_Problem to work on:_ Among the entries, find the lines with the string "Cookies" and report them.
------------------------------------------------------------------------
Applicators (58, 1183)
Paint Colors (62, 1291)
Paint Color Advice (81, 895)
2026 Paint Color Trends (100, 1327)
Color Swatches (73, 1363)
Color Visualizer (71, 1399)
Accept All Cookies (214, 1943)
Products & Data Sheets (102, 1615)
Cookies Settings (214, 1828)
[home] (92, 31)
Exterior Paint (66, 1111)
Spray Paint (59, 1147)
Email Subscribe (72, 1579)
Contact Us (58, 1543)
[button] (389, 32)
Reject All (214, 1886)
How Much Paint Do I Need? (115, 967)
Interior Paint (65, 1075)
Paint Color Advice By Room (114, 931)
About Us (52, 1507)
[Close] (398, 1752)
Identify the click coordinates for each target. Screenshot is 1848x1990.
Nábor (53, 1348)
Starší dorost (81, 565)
------------------------------------------------------------------------
_Answer to the problem:_
Accept All Cookies (214, 1943)
Cookies Settings (214, 1828)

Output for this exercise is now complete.